__GIVEN REQUEST__.
Rewrite everything in the listing from the line containing "Image resolution: width=1400" down to the line containing "tap(116, 318)", substituting "green" for "blue" and leaving all else unchanged.

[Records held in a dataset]

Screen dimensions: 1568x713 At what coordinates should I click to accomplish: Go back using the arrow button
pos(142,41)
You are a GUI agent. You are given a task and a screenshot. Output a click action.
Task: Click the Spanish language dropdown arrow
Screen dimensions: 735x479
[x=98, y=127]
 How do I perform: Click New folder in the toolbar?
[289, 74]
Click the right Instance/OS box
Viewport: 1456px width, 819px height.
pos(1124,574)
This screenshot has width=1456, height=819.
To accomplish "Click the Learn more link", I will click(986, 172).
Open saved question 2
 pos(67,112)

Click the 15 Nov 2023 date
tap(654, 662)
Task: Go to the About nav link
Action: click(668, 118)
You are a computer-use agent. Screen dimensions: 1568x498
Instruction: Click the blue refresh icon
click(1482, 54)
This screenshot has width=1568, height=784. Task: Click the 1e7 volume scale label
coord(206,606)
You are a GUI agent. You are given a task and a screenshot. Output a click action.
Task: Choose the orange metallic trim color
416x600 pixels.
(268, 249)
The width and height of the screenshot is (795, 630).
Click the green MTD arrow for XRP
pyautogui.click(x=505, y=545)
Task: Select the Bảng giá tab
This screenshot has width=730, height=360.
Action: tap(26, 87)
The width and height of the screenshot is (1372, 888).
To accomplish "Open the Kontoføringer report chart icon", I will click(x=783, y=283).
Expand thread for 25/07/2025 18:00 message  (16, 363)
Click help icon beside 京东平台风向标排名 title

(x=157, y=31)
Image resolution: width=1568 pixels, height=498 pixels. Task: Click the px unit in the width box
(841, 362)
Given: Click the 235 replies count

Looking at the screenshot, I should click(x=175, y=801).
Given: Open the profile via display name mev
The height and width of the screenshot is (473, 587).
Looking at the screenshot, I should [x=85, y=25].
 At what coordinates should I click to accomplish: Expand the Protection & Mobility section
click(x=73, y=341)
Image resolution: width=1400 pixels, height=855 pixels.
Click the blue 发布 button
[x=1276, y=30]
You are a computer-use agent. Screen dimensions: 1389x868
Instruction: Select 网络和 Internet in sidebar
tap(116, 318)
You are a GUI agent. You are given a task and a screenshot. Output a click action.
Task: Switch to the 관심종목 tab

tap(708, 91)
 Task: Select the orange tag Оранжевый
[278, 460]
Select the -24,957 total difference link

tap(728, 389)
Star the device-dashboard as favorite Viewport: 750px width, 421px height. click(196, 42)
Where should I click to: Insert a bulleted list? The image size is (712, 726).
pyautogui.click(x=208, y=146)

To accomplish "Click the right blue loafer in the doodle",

__RESULT FOR THIS EXERCISE__.
Image resolution: width=1400 pixels, height=855 pixels.
Click the green 发布 button
[x=1276, y=30]
You are a computer-use agent. Screen dimensions: 1389x868
Instruction: Select 网络和 Internet in sidebar
tap(116, 318)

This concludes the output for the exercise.